Input section start

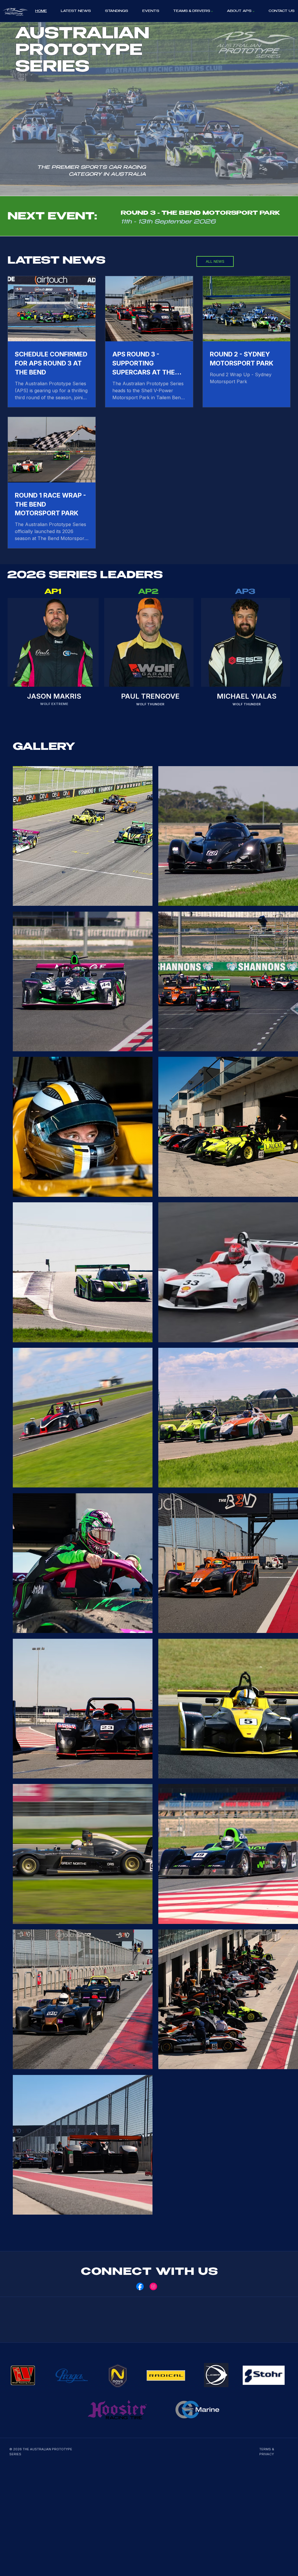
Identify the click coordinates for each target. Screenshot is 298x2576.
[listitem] (82, 836)
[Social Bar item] (140, 2286)
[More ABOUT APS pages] (253, 11)
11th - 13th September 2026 (168, 222)
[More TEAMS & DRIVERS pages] (212, 11)
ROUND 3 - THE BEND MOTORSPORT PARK (200, 213)
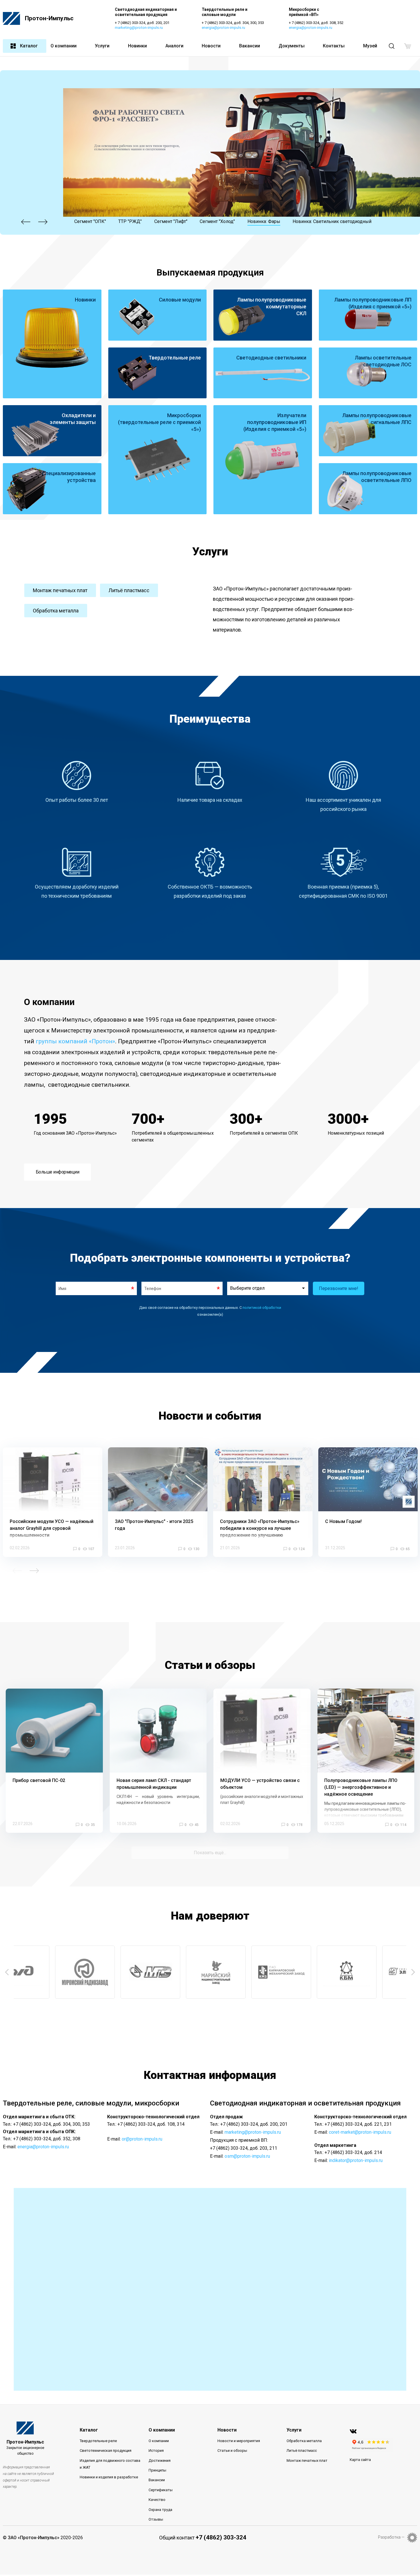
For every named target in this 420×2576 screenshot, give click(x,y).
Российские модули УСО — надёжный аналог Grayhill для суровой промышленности (51, 1528)
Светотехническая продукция (105, 2450)
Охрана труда (160, 2509)
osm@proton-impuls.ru (247, 2156)
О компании (64, 46)
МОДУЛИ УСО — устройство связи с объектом (260, 1784)
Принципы (157, 2470)
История (156, 2450)
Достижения (160, 2460)
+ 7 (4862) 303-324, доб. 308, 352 (316, 23)
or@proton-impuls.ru (142, 2139)
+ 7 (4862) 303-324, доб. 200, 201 (142, 23)
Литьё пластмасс (129, 590)
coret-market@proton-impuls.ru (360, 2132)
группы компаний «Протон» (75, 1041)
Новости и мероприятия (238, 2441)
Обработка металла (56, 611)
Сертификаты (161, 2490)
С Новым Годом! (343, 1521)
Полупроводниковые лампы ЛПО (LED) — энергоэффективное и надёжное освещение (360, 1787)
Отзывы (156, 2519)
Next (43, 221)
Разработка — (391, 2537)
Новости (211, 46)
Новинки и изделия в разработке (109, 2477)
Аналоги (174, 46)
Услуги (102, 46)
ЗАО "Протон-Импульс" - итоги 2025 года (154, 1525)
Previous (25, 221)
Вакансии (249, 46)
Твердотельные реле (98, 2441)
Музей (370, 46)
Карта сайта (360, 2460)
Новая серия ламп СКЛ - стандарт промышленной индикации (154, 1784)
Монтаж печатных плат (60, 590)
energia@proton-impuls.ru (223, 27)
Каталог (29, 46)
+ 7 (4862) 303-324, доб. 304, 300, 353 (233, 23)
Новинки (137, 46)
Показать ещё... (210, 1852)
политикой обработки (262, 1307)
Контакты (334, 46)
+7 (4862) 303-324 (221, 2537)
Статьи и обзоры (232, 2450)
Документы (292, 46)
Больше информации (57, 1172)
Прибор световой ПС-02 (39, 1780)
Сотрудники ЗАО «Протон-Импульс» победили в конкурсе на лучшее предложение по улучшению (259, 1528)
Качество (157, 2499)
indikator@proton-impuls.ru (356, 2160)
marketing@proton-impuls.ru (139, 27)
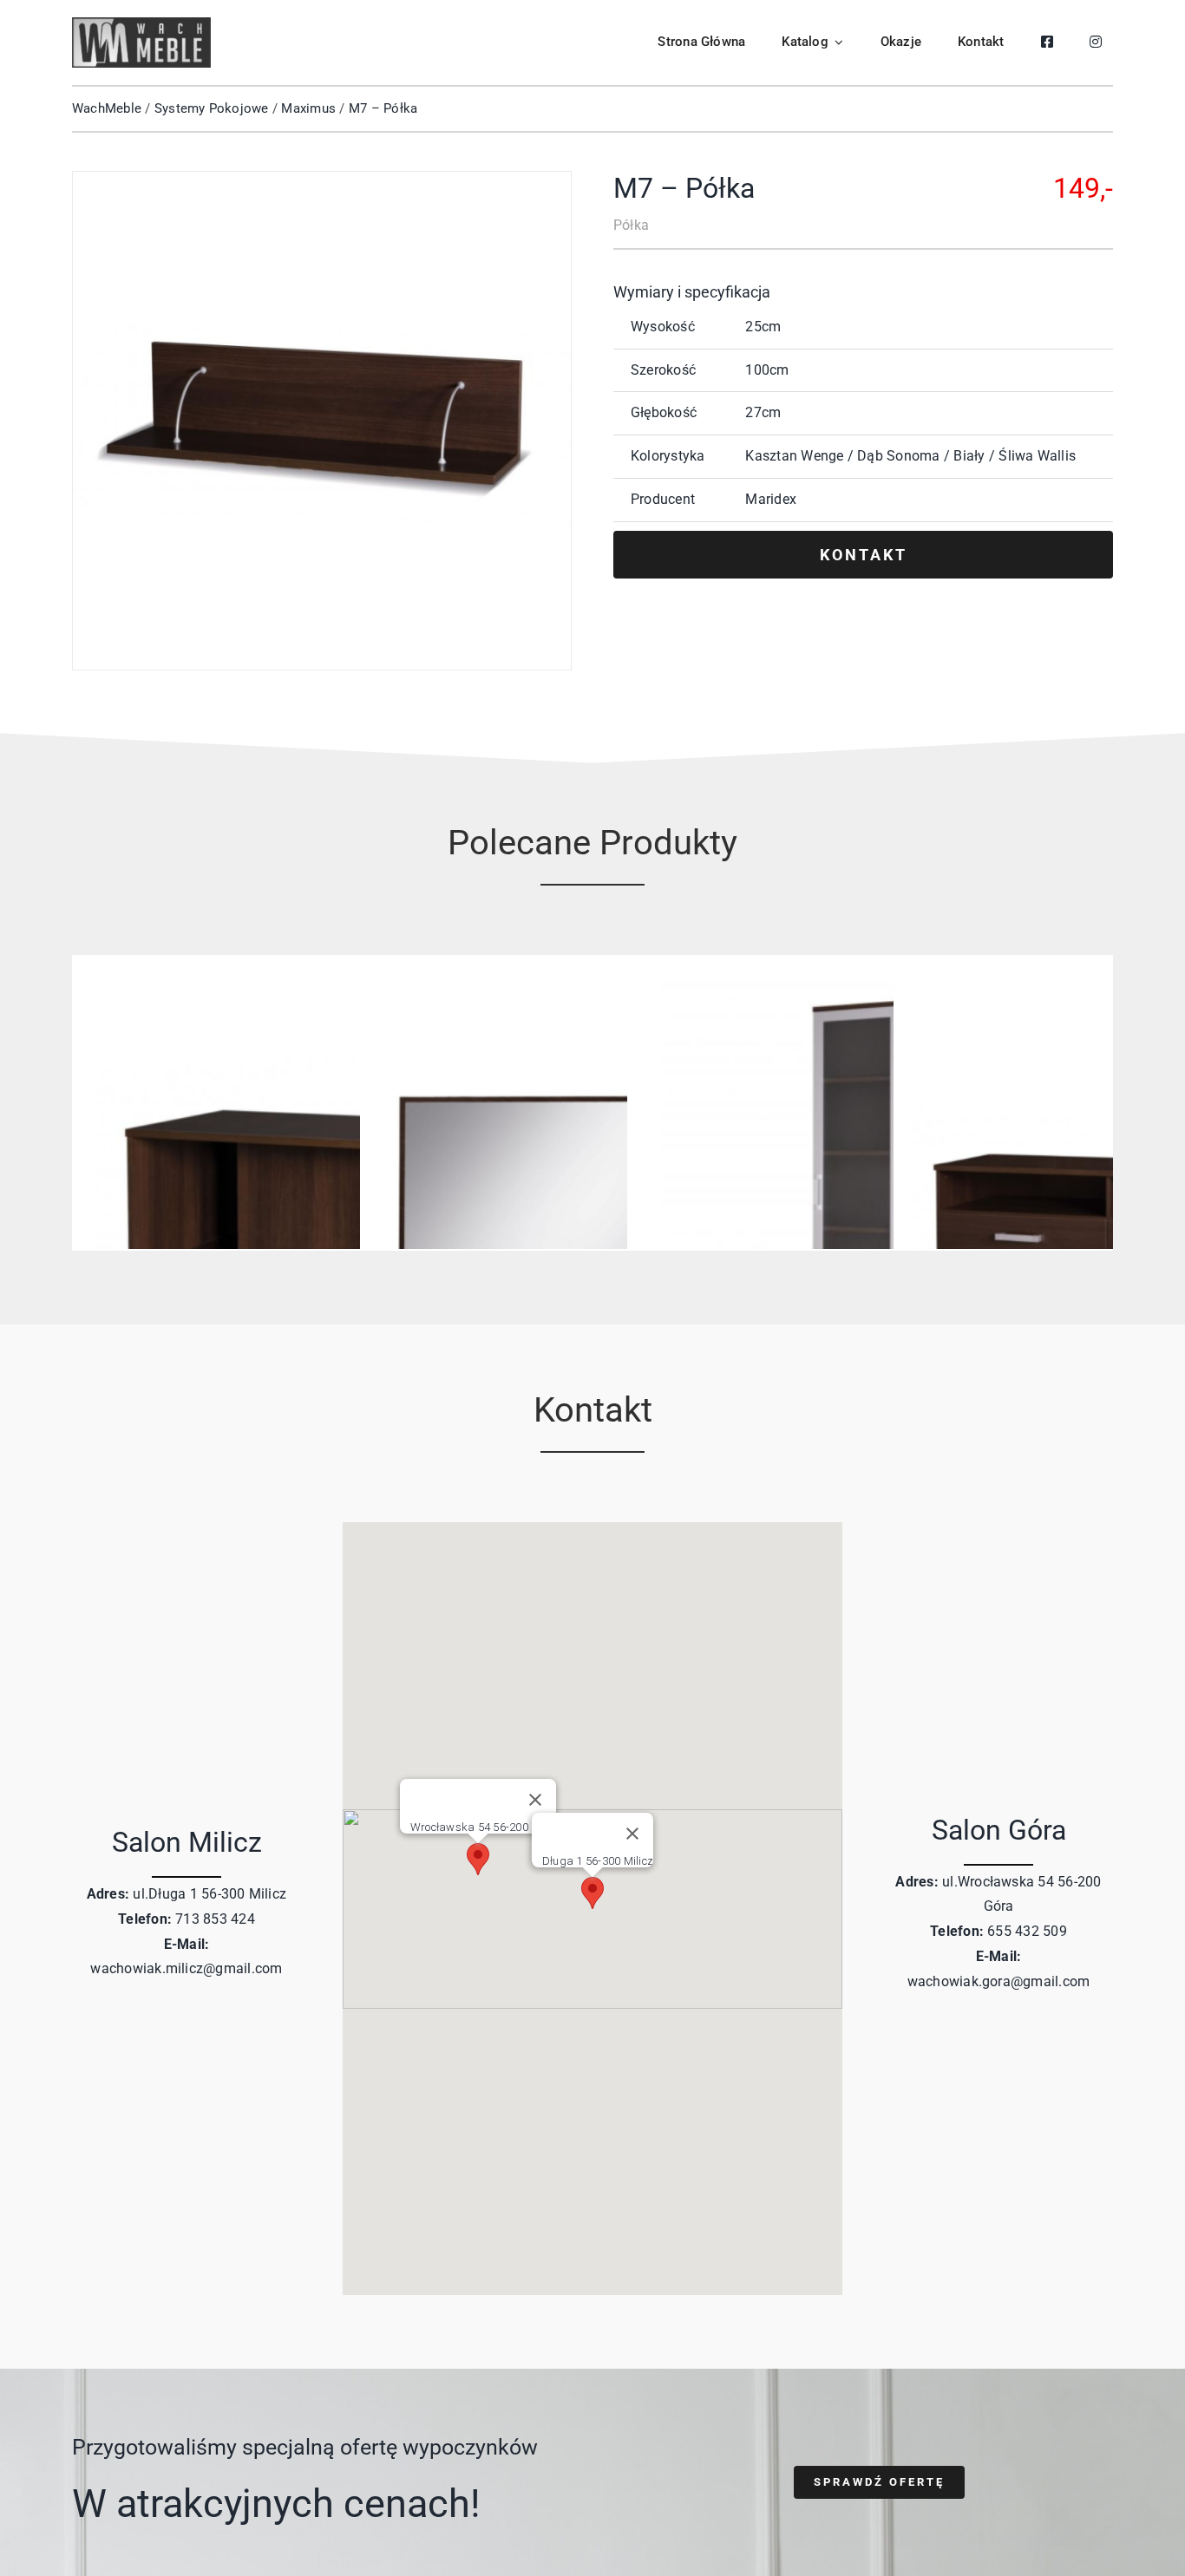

Input section end

Could you retype every record exactly, leaving the pictures out?

Identify the click coordinates for each target. Screenshot is 298x2576.
[listitem] (82, 836)
[Social Bar item] (140, 2286)
[More ABOUT APS pages] (253, 11)
11th - 13th September 2026 (168, 222)
[More TEAMS & DRIVERS pages] (212, 11)
ROUND 3 - THE BEND MOTORSPORT PARK (200, 213)
For every named target in this 420×2576 screenshot, give click(x,y).
Российские модули УСО — надёжный аналог Grayhill для суровой промышленности (51, 1528)
Светотехническая продукция (105, 2450)
Охрана труда (160, 2509)
osm@proton-impuls.ru (247, 2156)
О компании (64, 46)
МОДУЛИ УСО — устройство связи с объектом (260, 1784)
Принципы (157, 2470)
История (156, 2450)
Достижения (160, 2460)
+ 7 (4862) 303-324, доб. 308, 352 (316, 23)
or@proton-impuls.ru (142, 2139)
+ 7 (4862) 303-324, доб. 200, 201 (142, 23)
Литьё пластмасс (129, 590)
coret-market@proton-impuls.ru (360, 2132)
группы компаний «Протон» (75, 1041)
Новости и мероприятия (238, 2441)
Обработка металла (56, 611)
Сертификаты (161, 2490)
С Новым Годом! (343, 1521)
Полупроводниковые лампы ЛПО (LED) — энергоэффективное и надёжное освещение (360, 1787)
Отзывы (156, 2519)
Next (43, 221)
Разработка — (391, 2537)
Новости (211, 46)
Новинки и изделия в разработке (109, 2477)
Аналоги (174, 46)
Услуги (102, 46)
ЗАО "Протон-Импульс" - итоги 2025 года (154, 1525)
Previous (25, 221)
Вакансии (249, 46)
Твердотельные реле (98, 2441)
Музей (370, 46)
Карта сайта (360, 2460)
Новая серия ламп СКЛ - стандарт промышленной индикации (154, 1784)
Монтаж печатных плат (60, 590)
energia@proton-impuls.ru (223, 27)
Каталог (29, 46)
+ 7 (4862) 303-324, доб. 304, 300, 353 (233, 23)
Новинки (137, 46)
Показать ещё... (210, 1852)
политикой обработки (262, 1307)
Контакты (334, 46)
+7 (4862) 303-324 (221, 2537)
Статьи и обзоры (232, 2450)
Документы (292, 46)
Больше информации (57, 1172)
Прибор световой ПС-02 (39, 1780)
Сотрудники ЗАО «Протон-Импульс» победили в конкурсе на лучшее предложение по улучшению (259, 1528)
Качество (157, 2499)
indikator@proton-impuls.ru (356, 2160)
marketing@proton-impuls.ru (139, 27)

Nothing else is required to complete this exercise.